Petit texte :
"Et le moment fut là, ineffable, où elle perçut
de tout son être, au-delà de ce qui frappait ses sens,
un accord merveilleux qu'elle n'eût jamais imaginé. Si
elle eût pensé à elle-même, ce n'eût
été que pour prendre conscience de la grâce qui
lui était donnée : petite et seule, infime créature
accueillie dans un monde sans limites, participant et s'abolissant tout
ensemble, non plus reflet, ni regard, ni écho, mais ce monde
même, dans son immensité.
Les arbres passaient à côté d'elle, autour d'elle,
compagnons toujours renouvelés, toujours les mêmes, une
foule où elle était prise, bienheureusement entraînée.
Le sol, tout ombre et lumière, chatoyait, tour à tour
mordoré de fougères et cuivré de feuilles en jonchée.

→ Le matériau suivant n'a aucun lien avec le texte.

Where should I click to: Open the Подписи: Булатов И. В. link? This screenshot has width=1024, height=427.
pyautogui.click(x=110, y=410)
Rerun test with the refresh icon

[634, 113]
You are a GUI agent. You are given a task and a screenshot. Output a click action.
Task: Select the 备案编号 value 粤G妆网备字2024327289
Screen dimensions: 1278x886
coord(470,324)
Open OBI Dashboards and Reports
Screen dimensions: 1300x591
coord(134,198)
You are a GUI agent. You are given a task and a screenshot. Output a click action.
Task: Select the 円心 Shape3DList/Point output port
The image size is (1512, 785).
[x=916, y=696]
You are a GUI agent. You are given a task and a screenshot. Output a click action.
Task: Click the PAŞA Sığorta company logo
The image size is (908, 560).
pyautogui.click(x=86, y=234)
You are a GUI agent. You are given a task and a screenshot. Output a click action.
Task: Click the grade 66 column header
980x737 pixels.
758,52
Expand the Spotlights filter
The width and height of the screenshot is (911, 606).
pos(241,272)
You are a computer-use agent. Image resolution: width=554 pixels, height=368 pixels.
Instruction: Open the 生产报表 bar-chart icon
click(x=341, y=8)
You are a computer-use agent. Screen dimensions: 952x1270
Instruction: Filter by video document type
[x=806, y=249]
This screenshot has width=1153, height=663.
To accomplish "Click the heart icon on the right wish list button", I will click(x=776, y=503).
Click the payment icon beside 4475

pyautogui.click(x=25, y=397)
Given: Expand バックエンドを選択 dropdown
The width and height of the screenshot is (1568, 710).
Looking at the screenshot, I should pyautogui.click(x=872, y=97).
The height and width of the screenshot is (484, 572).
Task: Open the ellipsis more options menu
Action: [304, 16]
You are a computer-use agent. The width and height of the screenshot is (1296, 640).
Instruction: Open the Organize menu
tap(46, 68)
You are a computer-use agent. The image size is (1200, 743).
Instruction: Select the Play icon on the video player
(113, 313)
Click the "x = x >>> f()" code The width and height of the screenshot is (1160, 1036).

Mais tout cela, qu'elle voyait dans l'instant et sans que rien lui échappât,
n'avait d'autre réalité que la plénitude de sa
joie. Et pareillement les bruits légers qui passaient avec les
arbres, le battement d'une feuille contre sa branche, le petit cri,
incroyablement aigu et fort, d'un troglodyte qui courait sur la mousse
ne prenait de réalité que sur la trame d'un silence prodigieux,
plus vivant que toute rumeur sensible. Et ce silence aussi était
sa joie.
Quand
cette joie fut pleine et parfaite, elle sut qu'elle était arrivée.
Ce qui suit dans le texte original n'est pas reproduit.